▸ What is expected: Would you count the lines in the material below that include the string "Task"? Only the number is needed.

────────────────

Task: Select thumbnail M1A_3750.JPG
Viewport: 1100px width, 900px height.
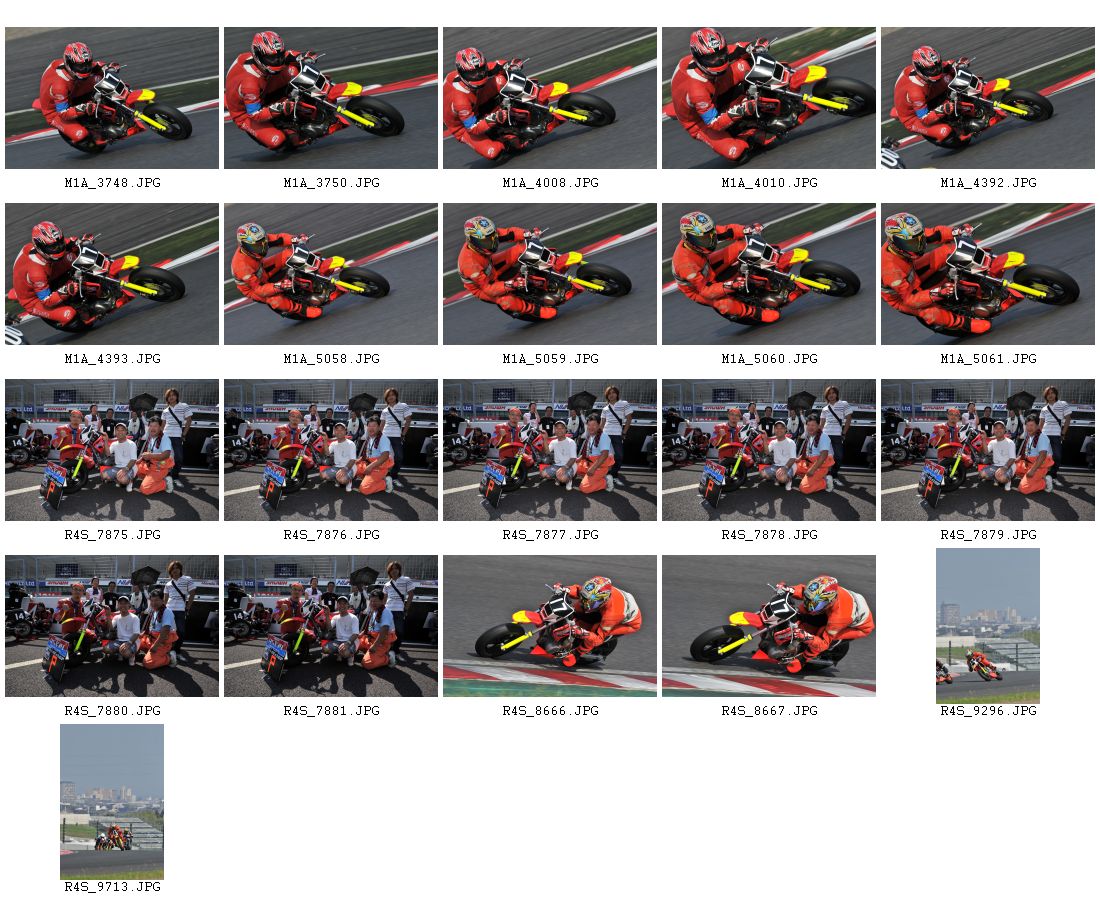Action: coord(331,98)
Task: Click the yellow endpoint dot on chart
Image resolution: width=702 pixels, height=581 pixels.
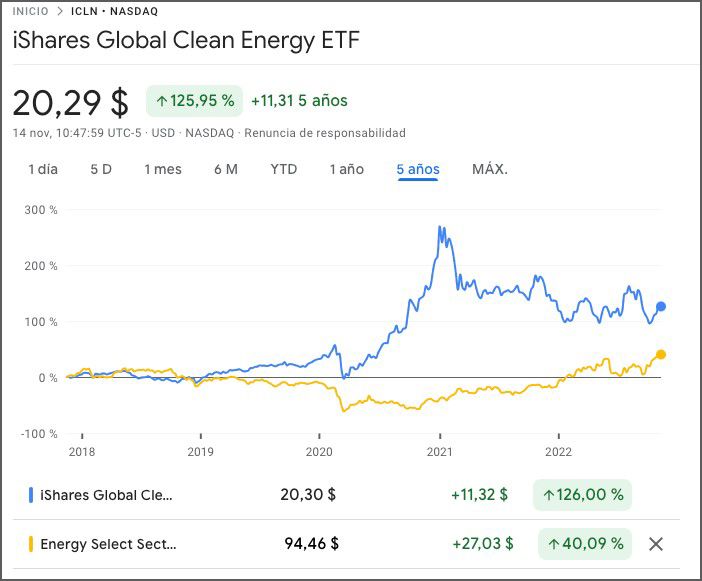Action: point(660,354)
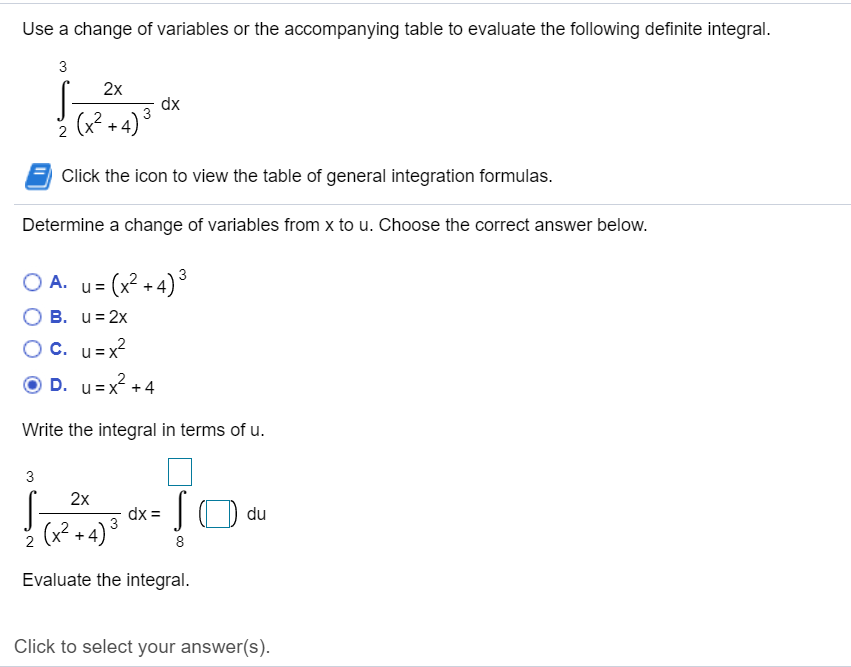Click the dx label in the rewritten integral
This screenshot has height=667, width=851.
click(x=137, y=514)
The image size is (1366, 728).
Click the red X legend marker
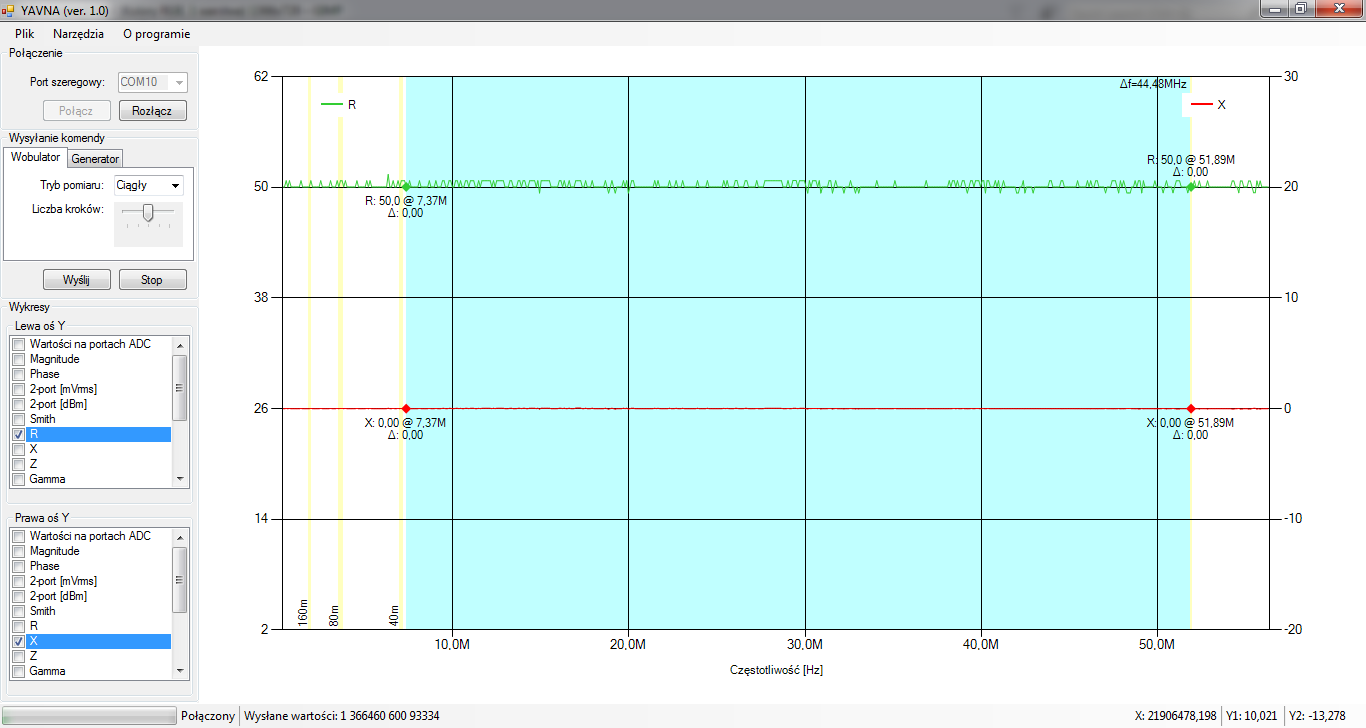[x=1201, y=104]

────────────────

▸ Written answer: 2